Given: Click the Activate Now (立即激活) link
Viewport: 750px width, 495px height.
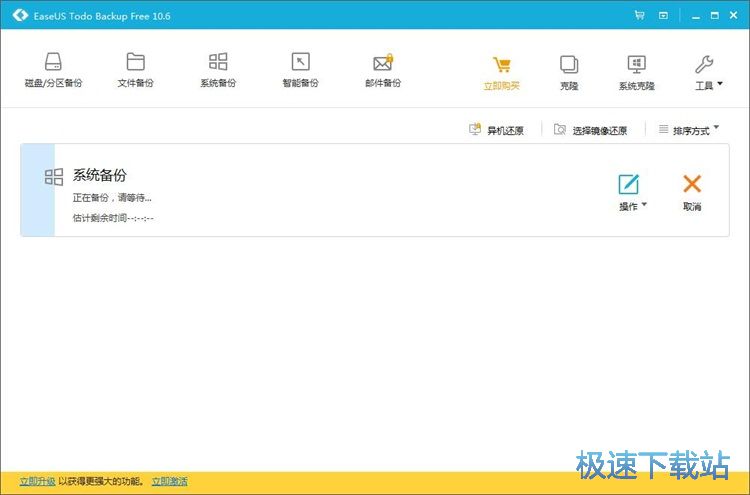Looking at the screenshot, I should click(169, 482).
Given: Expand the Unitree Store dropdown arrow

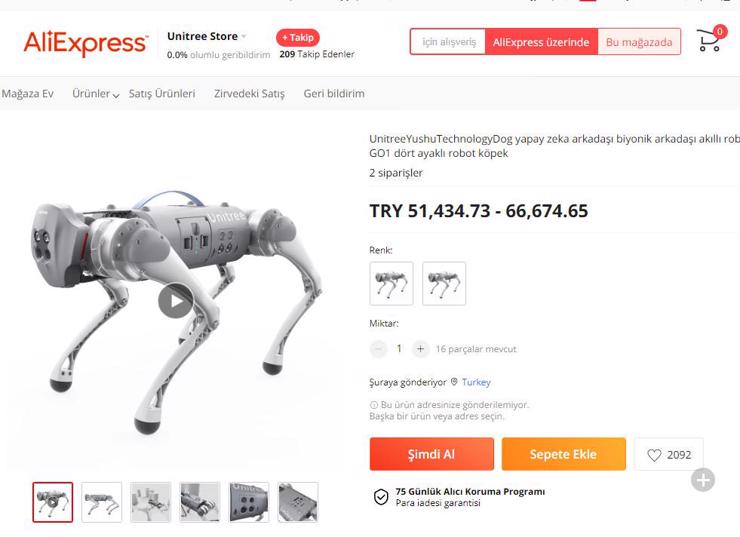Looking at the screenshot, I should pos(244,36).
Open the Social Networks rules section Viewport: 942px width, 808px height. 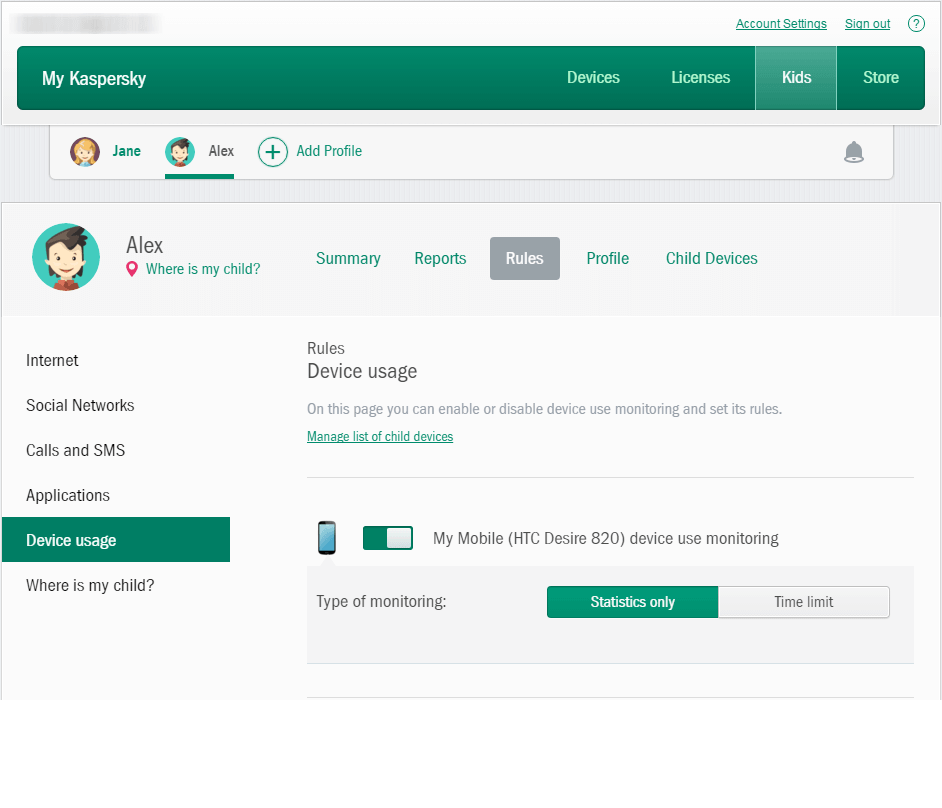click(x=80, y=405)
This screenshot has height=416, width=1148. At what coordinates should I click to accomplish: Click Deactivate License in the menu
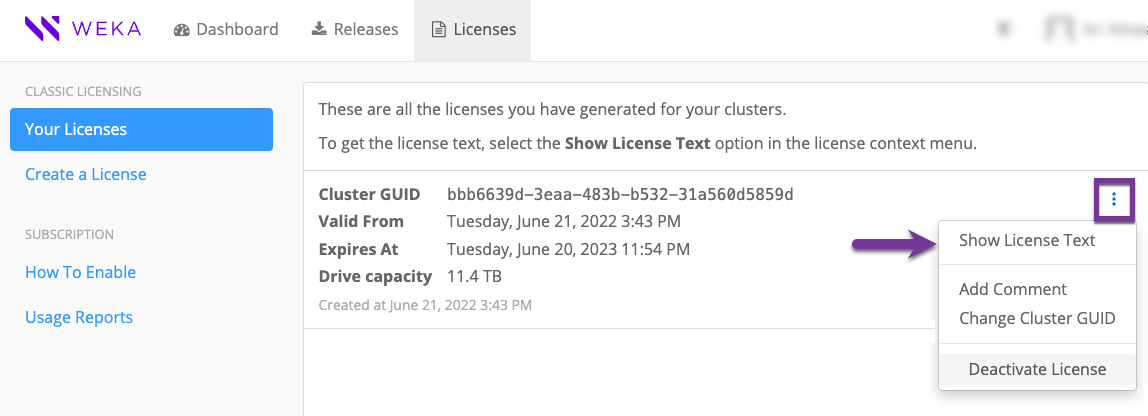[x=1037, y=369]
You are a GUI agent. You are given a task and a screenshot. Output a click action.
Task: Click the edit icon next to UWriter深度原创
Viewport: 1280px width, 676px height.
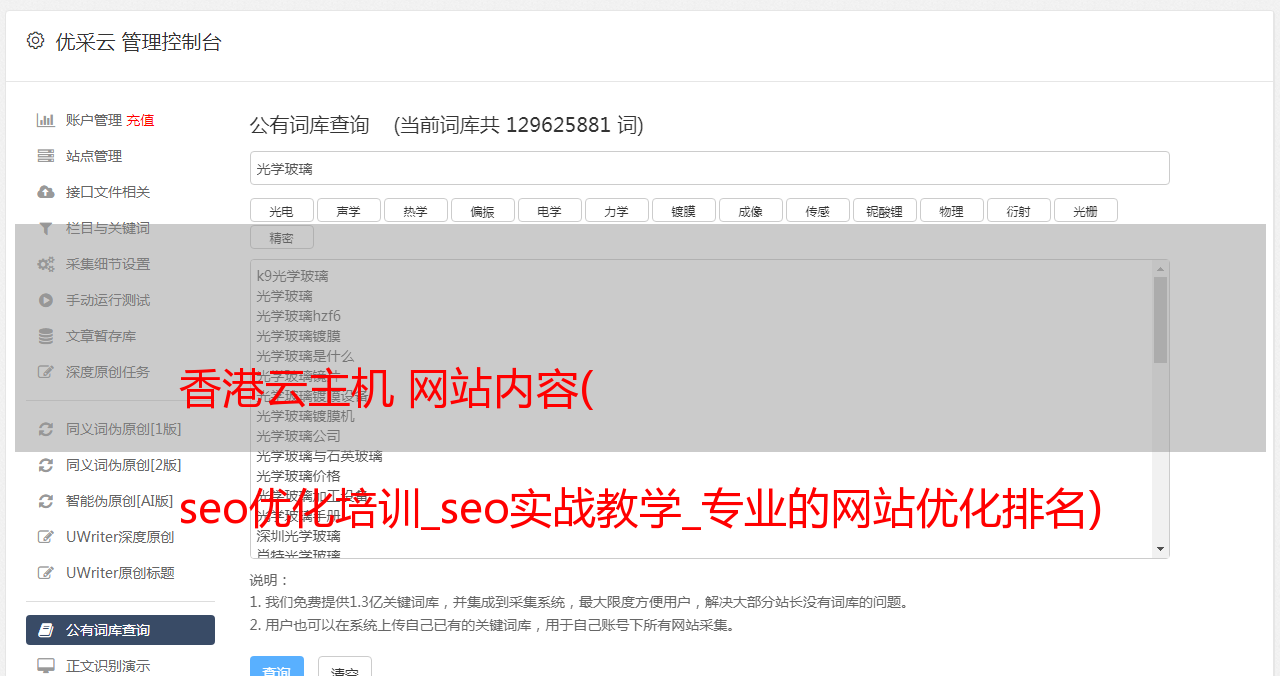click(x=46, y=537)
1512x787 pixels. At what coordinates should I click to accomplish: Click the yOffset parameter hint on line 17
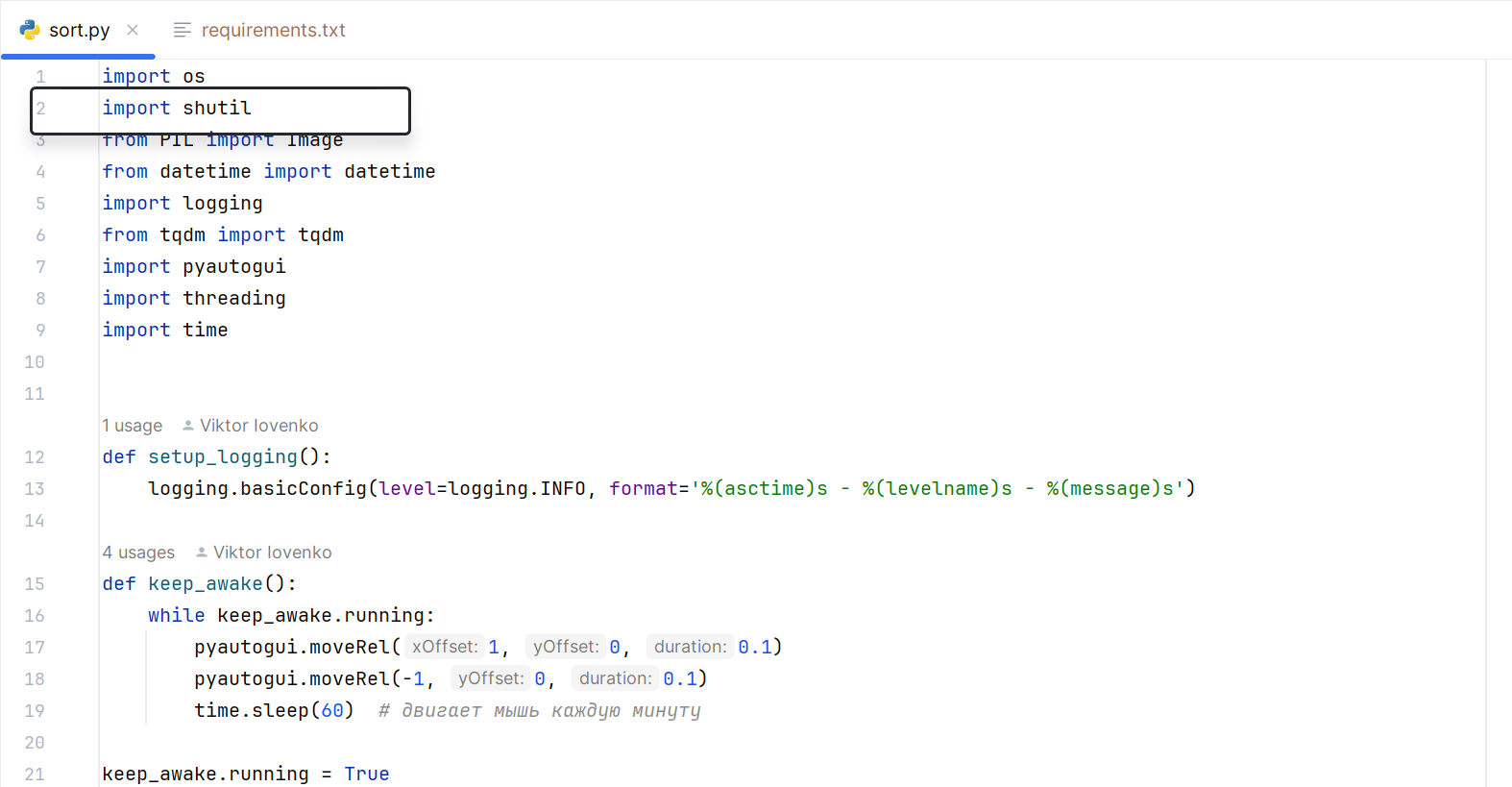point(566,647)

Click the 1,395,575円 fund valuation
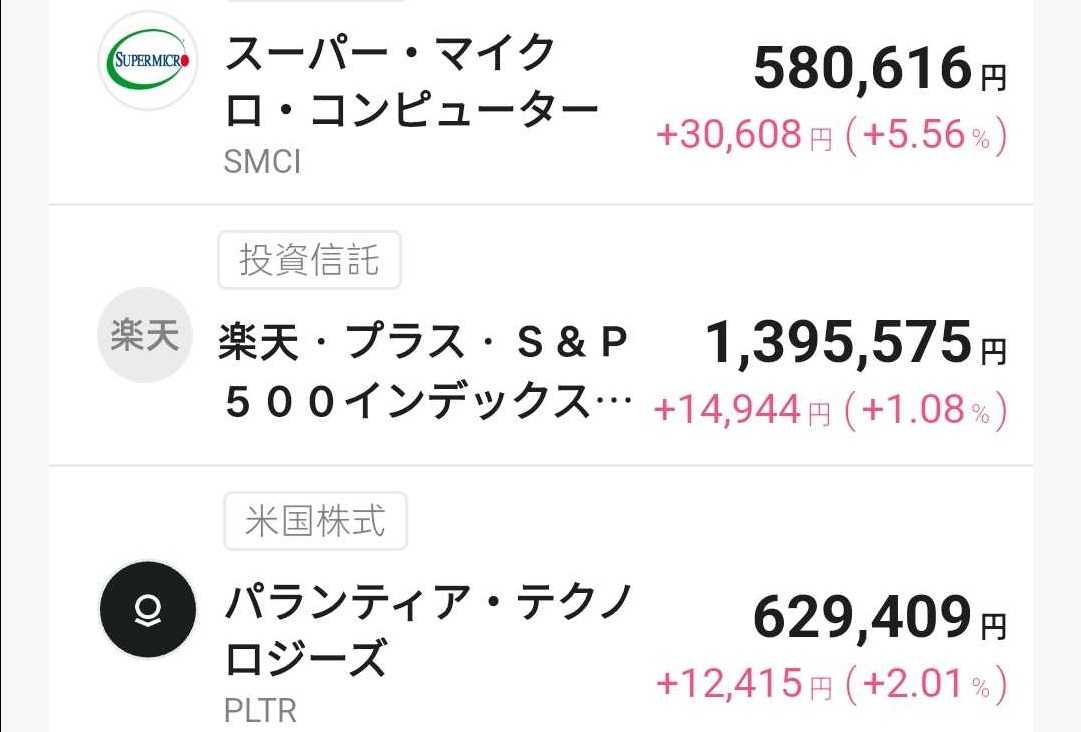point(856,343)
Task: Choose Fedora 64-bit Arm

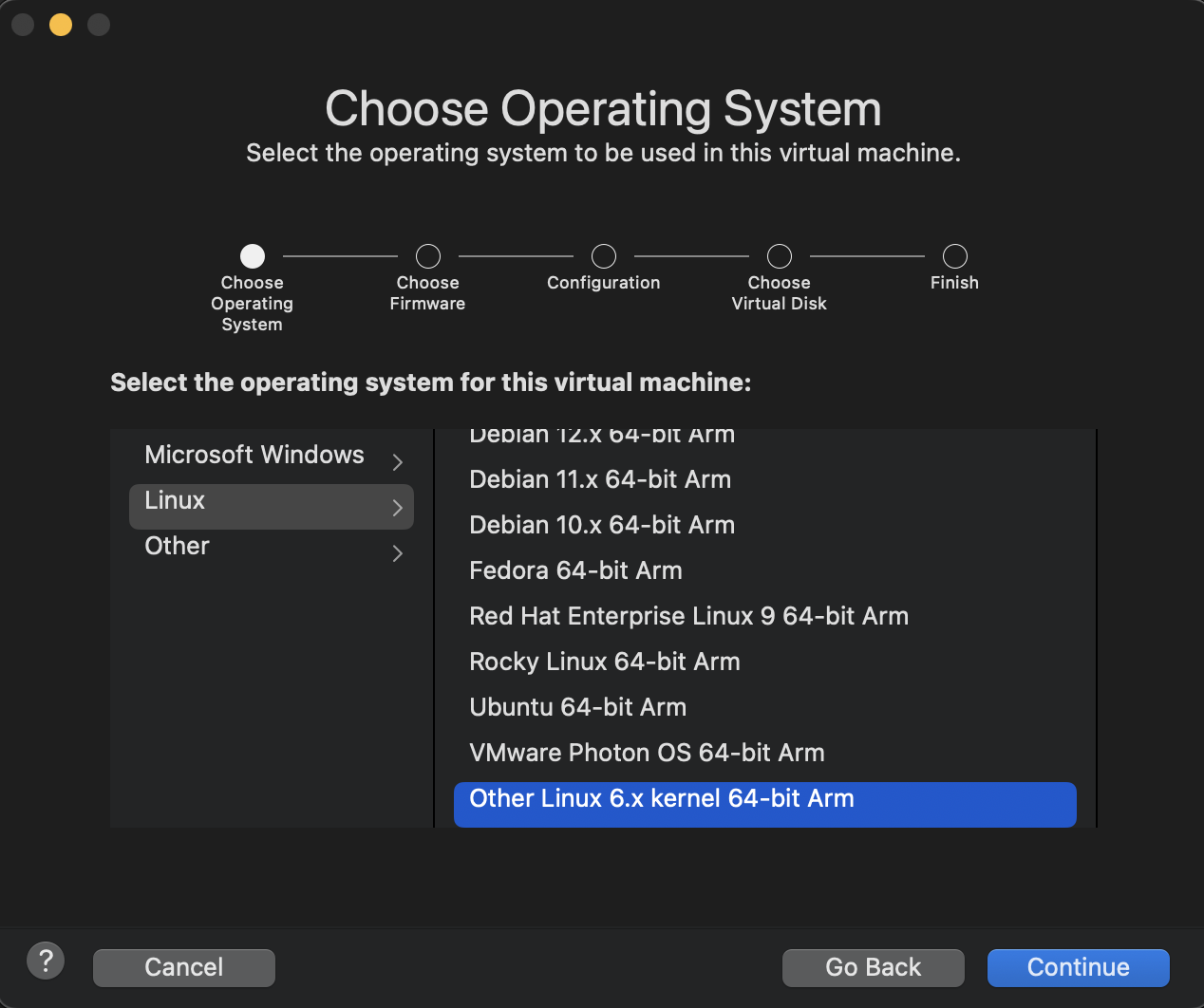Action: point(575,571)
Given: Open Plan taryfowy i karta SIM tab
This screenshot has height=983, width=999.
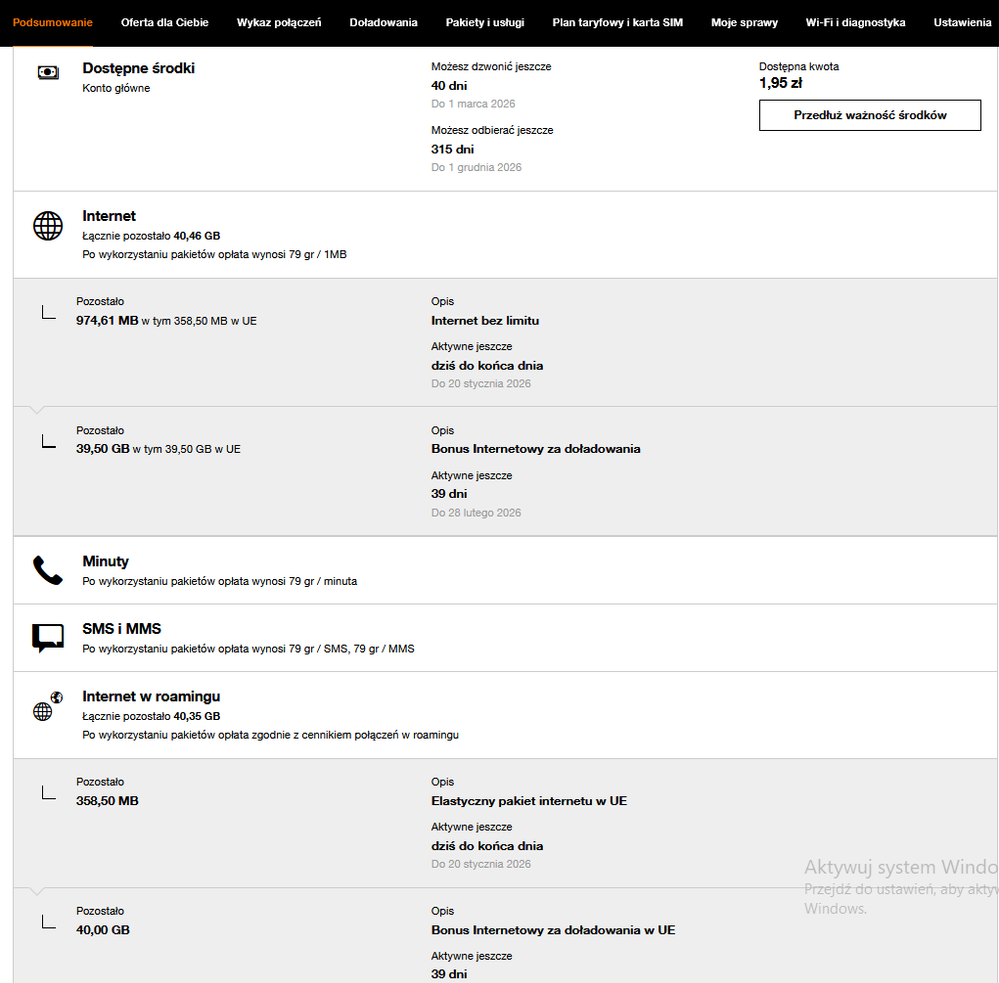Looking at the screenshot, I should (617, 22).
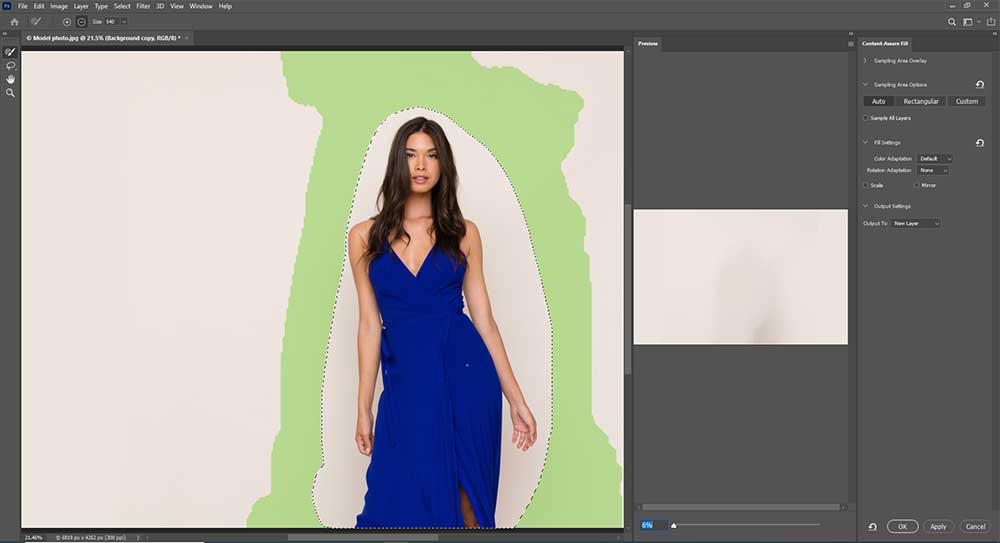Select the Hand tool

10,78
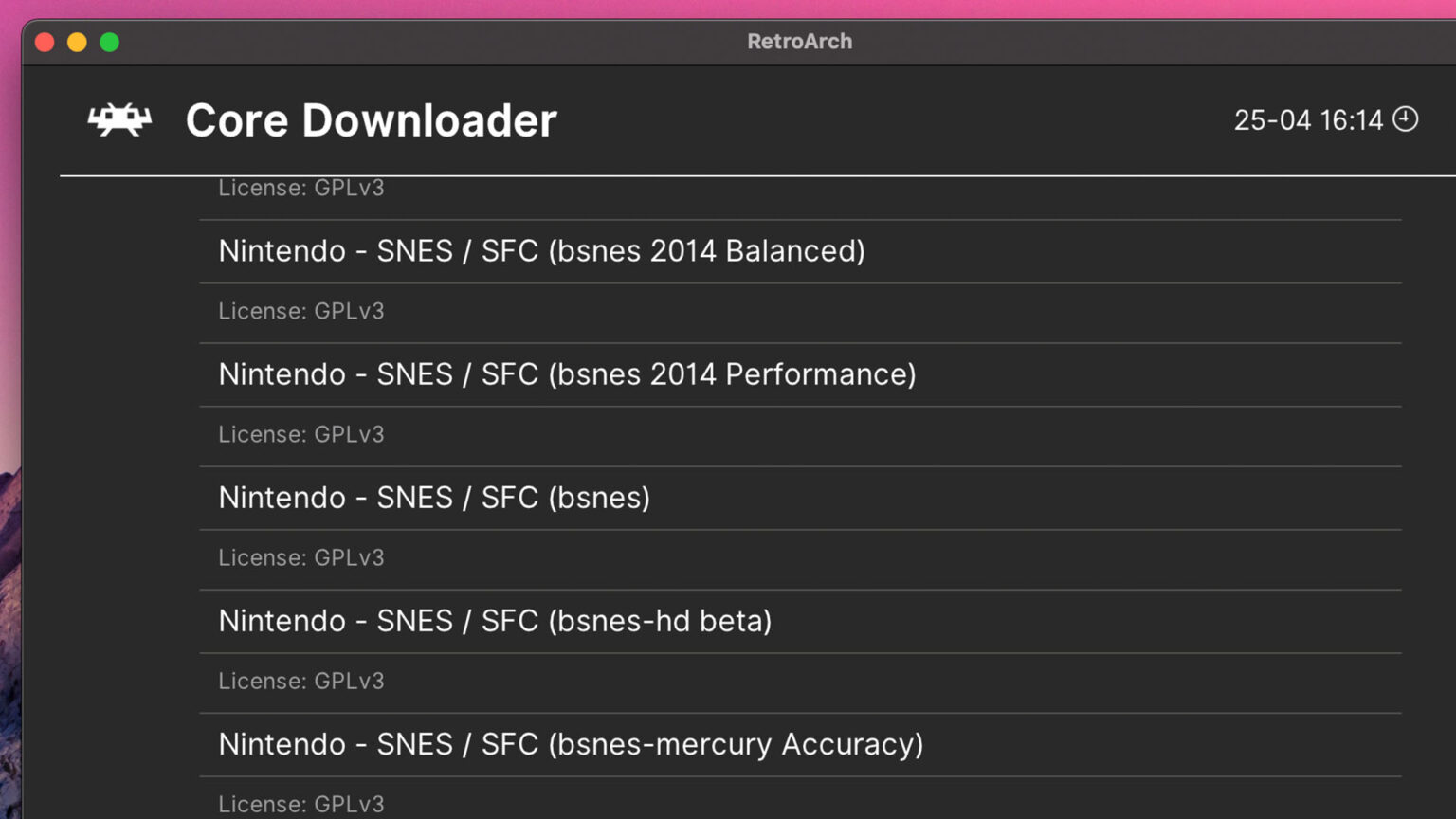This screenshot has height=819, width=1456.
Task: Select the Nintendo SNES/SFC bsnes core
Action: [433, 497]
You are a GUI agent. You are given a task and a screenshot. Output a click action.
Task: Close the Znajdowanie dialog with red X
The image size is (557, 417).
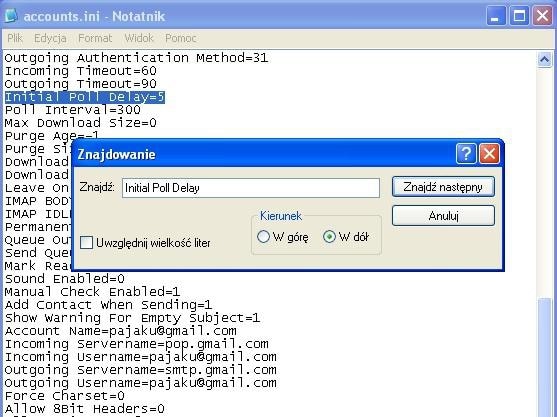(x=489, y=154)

## Task prompt
Look above for the line containing "This screenshot has height=416, width=1148.", then copy exactly from it through the line containing "Given: Open Plan taryfowy i karta SIM tab", keeping both and leaving out pictures. Add nothing else.

## Your solution
This screenshot has height=416, width=1148. At what coordinates should I click to accomplish: Click Deactivate License in the menu
[x=1037, y=369]
You are a GUI agent. You are given a task and a screenshot. Output a click action.
Task: Click the edit icon next to UWriter深度原创
Viewport: 1280px width, 676px height.
click(x=46, y=537)
1512x787 pixels. At what coordinates should I click to accomplish: Click the yOffset parameter hint on line 17
point(566,647)

Click the 1,395,575円 fund valuation
point(856,343)
Task: Choose Fedora 64-bit Arm

Action: point(575,571)
Given: Open Plan taryfowy i karta SIM tab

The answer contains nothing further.